Monday, July 21, 2008

What Religion, Part II

Just stumbled across an Associated Press-Yahoo poll that asks more or less the same religion question I blogged about below. Respondents were asked, what's the religion of various candidates?

Hillary Clinton: 33% have her as Protestant, 8% as Catholic, 2% as "some other," 3% say "none," and just over half don't have a clue.

Barack Obama: 27% have him as Protestant, 2% identify him as Catholic, 1% as Mormon (that's fascinating), 15% as Muslim, 8% as "some other religion," 1% as no religion and the rest, nearly half, don't know.

So one poll has 12% saying Obama is a Muslim, the other has 15%. More or less in the margin of error, suggesting (1) people want to believe he's Muslim for partisan reasons, or (2) his name confuses them and they offer Muslim as a likely response, or (3) they don't attend to the news, or (4) they're just plain suspicious of this guy who came, more or less, out of nowhere to capture the Democratic nomination, or (5) they're just plain dumb.

In the story, which doesn't offer a lot of detail, there's an interesting intereview with a respondent:

Randi Estes, a Democrat from Ada, Okla., said she prefers Clinton but feels Obama is likely to win the nomination. "He's gotten very strong media coverage, and Bill Clinton's not helping her a bit," said Estes, 36, who has four children under the age of 6.
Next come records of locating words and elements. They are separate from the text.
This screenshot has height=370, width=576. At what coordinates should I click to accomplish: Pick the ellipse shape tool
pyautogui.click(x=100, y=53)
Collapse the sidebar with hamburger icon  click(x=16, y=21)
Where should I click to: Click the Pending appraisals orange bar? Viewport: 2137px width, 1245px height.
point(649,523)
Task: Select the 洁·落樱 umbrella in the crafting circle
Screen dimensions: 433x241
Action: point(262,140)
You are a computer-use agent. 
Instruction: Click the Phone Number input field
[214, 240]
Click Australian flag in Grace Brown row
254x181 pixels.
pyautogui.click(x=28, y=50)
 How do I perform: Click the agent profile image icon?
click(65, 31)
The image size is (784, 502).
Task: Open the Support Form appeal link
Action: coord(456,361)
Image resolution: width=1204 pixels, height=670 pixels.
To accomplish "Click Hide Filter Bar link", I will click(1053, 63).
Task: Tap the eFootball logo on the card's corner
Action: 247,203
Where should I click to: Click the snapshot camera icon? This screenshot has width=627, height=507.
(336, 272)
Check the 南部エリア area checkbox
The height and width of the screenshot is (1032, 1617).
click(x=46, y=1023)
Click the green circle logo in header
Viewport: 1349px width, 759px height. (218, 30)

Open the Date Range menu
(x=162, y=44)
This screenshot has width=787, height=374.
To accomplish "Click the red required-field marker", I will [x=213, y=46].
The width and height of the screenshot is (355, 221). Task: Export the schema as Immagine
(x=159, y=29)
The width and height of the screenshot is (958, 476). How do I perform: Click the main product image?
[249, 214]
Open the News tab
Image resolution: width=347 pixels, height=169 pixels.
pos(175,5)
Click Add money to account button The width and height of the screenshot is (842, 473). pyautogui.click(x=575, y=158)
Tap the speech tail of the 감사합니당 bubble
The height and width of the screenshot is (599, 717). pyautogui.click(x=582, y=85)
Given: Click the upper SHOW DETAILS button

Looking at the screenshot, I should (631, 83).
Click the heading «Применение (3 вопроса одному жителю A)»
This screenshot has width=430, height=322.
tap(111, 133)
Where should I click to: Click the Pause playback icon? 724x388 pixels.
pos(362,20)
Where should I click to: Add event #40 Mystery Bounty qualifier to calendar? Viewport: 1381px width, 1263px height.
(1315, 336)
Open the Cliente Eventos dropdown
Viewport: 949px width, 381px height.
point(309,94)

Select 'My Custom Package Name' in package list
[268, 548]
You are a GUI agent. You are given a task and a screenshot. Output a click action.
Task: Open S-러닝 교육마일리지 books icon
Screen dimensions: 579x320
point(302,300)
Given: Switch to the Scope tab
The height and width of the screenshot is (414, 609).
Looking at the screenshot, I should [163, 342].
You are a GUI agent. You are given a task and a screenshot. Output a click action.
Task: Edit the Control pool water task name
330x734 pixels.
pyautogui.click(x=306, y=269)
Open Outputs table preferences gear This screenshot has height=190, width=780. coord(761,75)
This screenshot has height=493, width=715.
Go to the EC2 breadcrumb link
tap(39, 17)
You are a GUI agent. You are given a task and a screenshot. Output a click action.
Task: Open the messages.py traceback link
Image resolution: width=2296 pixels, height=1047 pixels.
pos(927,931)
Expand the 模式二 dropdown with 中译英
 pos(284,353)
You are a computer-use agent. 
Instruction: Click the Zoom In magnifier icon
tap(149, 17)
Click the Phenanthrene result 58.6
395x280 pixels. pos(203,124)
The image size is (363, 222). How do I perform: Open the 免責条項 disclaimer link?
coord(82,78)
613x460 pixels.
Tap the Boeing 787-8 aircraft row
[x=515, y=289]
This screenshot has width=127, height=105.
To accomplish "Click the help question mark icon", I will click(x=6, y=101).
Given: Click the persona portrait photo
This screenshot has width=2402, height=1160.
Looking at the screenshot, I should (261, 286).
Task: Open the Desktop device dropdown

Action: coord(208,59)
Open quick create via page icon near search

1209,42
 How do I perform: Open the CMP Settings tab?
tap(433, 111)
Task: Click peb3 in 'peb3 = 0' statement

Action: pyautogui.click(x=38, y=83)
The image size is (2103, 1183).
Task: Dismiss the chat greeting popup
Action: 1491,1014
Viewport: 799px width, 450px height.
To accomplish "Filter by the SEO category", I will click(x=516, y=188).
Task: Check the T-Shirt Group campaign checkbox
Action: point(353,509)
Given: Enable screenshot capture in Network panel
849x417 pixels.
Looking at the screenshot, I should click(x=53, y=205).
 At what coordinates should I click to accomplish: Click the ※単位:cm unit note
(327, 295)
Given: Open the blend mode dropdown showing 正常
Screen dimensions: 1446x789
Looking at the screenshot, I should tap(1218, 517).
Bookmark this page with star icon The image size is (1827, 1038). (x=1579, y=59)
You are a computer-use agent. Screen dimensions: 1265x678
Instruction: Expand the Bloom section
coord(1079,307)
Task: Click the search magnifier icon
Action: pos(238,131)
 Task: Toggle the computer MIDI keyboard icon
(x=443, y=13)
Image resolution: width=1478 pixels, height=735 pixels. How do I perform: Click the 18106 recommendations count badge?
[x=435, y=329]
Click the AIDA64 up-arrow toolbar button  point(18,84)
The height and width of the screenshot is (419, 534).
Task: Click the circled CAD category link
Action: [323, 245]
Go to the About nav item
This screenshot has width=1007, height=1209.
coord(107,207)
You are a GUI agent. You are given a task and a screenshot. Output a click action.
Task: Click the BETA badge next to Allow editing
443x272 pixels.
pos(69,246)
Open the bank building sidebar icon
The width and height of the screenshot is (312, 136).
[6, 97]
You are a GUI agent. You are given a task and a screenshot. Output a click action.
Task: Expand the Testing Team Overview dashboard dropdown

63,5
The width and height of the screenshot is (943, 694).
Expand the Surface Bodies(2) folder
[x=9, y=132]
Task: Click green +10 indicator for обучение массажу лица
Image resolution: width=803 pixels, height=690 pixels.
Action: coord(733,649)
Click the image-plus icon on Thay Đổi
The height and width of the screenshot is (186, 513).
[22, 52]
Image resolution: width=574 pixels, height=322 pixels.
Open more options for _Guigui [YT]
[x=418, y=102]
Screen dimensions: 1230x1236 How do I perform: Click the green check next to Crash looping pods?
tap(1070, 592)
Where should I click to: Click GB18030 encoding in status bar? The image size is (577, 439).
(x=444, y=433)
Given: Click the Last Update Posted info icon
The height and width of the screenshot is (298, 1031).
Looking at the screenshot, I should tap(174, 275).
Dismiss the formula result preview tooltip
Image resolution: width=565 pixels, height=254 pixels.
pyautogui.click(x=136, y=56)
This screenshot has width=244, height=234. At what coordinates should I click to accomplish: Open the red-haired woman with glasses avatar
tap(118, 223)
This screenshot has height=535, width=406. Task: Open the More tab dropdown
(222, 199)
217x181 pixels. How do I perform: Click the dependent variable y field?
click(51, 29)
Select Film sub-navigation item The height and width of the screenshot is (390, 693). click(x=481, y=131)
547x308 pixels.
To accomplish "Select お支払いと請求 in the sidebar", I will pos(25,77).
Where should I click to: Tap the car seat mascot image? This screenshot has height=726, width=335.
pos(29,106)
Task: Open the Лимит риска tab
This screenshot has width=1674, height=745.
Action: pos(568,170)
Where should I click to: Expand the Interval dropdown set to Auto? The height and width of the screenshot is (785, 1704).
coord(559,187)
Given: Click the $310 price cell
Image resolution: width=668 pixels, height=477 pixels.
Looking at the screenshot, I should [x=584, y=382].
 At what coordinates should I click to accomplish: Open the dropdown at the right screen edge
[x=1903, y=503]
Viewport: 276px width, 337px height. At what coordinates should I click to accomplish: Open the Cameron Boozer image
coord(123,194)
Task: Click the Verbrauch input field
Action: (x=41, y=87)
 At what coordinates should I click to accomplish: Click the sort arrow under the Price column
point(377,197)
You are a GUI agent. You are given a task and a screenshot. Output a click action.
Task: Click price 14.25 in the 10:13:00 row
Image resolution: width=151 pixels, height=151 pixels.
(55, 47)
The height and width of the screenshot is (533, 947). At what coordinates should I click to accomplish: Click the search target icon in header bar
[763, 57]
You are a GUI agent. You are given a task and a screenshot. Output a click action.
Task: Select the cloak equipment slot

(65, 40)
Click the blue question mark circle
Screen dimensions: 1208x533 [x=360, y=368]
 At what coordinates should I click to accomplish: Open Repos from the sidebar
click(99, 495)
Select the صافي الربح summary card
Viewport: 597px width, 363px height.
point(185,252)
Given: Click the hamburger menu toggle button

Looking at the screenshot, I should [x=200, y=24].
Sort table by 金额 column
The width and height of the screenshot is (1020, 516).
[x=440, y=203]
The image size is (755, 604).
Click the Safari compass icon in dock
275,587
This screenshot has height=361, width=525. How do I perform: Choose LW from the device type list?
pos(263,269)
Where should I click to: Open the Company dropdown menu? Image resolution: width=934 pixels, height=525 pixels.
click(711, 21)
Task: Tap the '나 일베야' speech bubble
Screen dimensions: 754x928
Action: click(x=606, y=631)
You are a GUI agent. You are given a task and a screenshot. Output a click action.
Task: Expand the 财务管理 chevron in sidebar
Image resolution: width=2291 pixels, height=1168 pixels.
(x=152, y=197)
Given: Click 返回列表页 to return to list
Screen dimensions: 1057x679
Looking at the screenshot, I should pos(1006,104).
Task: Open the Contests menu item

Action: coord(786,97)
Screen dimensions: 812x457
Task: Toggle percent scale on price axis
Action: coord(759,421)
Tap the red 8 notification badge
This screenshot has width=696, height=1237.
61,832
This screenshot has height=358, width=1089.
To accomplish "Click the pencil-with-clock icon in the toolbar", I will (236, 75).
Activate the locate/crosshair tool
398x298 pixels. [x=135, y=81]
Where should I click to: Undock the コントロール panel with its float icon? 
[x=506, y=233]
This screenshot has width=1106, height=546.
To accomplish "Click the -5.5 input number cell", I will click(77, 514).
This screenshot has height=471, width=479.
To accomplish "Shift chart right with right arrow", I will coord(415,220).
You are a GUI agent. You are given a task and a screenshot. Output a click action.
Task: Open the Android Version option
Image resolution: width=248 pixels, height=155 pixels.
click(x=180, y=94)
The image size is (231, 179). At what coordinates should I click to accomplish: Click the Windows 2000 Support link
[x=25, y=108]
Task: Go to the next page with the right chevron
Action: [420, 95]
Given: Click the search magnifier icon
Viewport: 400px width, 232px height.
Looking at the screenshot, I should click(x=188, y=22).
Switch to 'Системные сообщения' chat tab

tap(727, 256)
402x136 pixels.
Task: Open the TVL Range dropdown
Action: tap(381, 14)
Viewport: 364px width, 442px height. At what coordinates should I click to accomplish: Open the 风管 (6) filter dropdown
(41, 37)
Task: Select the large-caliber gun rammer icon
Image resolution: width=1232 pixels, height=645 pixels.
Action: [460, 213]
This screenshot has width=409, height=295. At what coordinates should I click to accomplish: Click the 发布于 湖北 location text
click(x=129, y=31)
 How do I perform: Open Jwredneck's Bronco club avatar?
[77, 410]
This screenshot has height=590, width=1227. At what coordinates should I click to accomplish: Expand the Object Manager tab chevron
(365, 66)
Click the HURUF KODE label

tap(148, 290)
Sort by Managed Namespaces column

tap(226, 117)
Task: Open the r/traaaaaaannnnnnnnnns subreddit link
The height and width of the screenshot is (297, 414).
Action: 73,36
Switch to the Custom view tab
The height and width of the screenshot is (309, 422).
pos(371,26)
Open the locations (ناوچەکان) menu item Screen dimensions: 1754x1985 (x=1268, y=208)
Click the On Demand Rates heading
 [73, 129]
Speaking of Obama, she said, "I have a sense he's a Muslim."


It's that sense I find fascinating, and I suspect the Obama people may find troubling. But they can't find it too troubling, because that suggests there's something wrong with being Muslim (which there isn't). It's an interesting problem. As I like to say to my department chair when he wants to discuss some problem: "Good luck with that."